President Buhari said that the theme of this year’s colloquium was apt and timely.
He said, “I can also relate personally to the ideals of one Nigeria. As a military officer, I have served with great comrades from all the nooks and crannies of our country. I have seen over and over again that their goodness or failings did not depend on ethnicity or religion.
“More importantly, I fought for the unity of Nigeria during the civil war of 1967 to 1970, and I saw first-hand the unspeakable horrors of war, not just on fellow soldiers on both sides, but on the civilians: innocent children, women and elderly citizens that they left behind. As we all know, the peace-building, recovery and reconstruction that followed could also not have succeeded under an atmosphere of inter-ethnic animosity.”

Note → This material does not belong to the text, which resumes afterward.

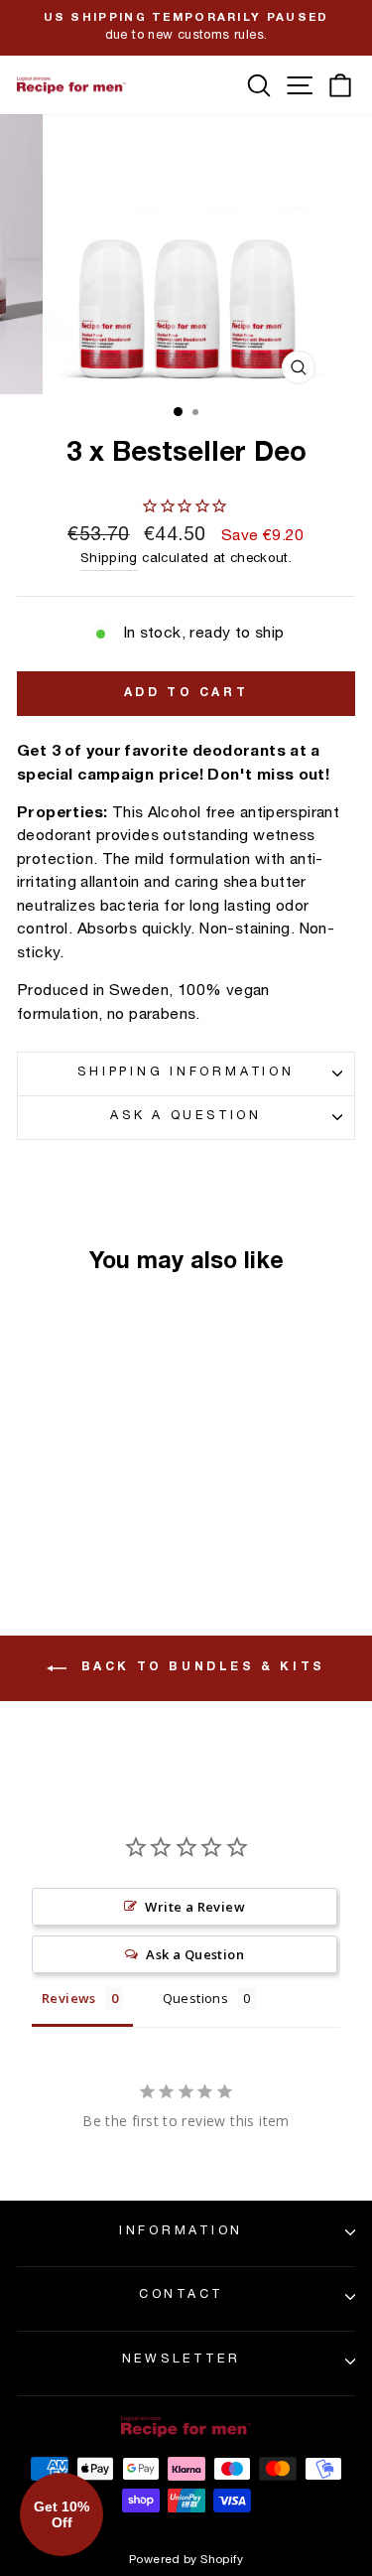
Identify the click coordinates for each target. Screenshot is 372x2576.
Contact (181, 2295)
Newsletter (181, 2360)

Vice President Yemi Osinbajo stated that the 12th Colloquium presented a golden opportunity to “increase the numbers of a new tribe of Nigerians,” which he described as “a tribe of men and women of all faiths, tribes, and ethnicities, committed to a country run on high values of integrity, hard work, justice and love of country.”
Osinbajo said, “A tribe of men and women who are prepared to make the sacrifices and self-constraints that are crucial to building a strong society; who are prepared to stick together, fight for equity and justice side by side. A tribe consisting professionals, businessmen, politicians, religious leaders and all others who believe that this new Nigeria is possible. And already, we are building the building blocks for this new Nigeria.”
According to him, despite the various socio-economic challenges worsened by the fallouts of a global pandemic, Nigeria should avoid stoking tendencies, viewpoints and opinions that threaten the federation and our unity.
“The colloquium as usual bets on Nigeria and its creative and resilient people. Our theme this time – Our Common Bond, Our Common Wealth – focuses on peace building and national cohesion. We intend to interrogate from a National and regional perspective innovative strategies for sustaining peace, and prosperity in a heterogeneous society”, he said.
The Vice President also stated that the Colloquium, which is being hosted in Kano – outside Lagos or Abuja for the first time – was a pointer that Nigeria’s diversity is better harnessed as strength to further unite Nigerians.